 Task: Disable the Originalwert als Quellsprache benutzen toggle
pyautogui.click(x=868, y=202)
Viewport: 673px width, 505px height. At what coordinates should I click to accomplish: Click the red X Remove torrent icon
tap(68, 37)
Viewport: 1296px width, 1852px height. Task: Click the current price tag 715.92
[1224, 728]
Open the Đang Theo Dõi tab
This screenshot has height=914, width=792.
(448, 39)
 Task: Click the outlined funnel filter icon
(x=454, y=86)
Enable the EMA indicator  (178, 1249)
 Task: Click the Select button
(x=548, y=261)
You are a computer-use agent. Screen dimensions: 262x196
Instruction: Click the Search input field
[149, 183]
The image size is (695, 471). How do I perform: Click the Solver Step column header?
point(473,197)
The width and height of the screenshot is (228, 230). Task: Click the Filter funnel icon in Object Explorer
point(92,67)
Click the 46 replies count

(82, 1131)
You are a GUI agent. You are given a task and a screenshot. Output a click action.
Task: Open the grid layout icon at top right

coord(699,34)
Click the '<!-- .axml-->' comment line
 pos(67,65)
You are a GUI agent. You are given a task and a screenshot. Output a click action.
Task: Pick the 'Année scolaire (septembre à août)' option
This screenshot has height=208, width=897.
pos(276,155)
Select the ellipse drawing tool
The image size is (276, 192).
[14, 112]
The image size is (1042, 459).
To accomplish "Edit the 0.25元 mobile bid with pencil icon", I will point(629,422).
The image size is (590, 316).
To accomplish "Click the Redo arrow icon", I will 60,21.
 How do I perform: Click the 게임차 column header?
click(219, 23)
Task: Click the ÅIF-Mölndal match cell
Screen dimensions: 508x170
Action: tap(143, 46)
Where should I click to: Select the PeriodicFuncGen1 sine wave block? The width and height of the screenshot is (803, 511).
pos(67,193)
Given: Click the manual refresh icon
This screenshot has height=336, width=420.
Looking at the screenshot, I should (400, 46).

* * *

▶ **Your objective**: Show the lines above with "will".

▶ **Exercise answer**:
To accomplish "Edit the 0.25元 mobile bid with pencil icon", I will point(629,422).
To accomplish "Click the Redo arrow icon", I will 60,21.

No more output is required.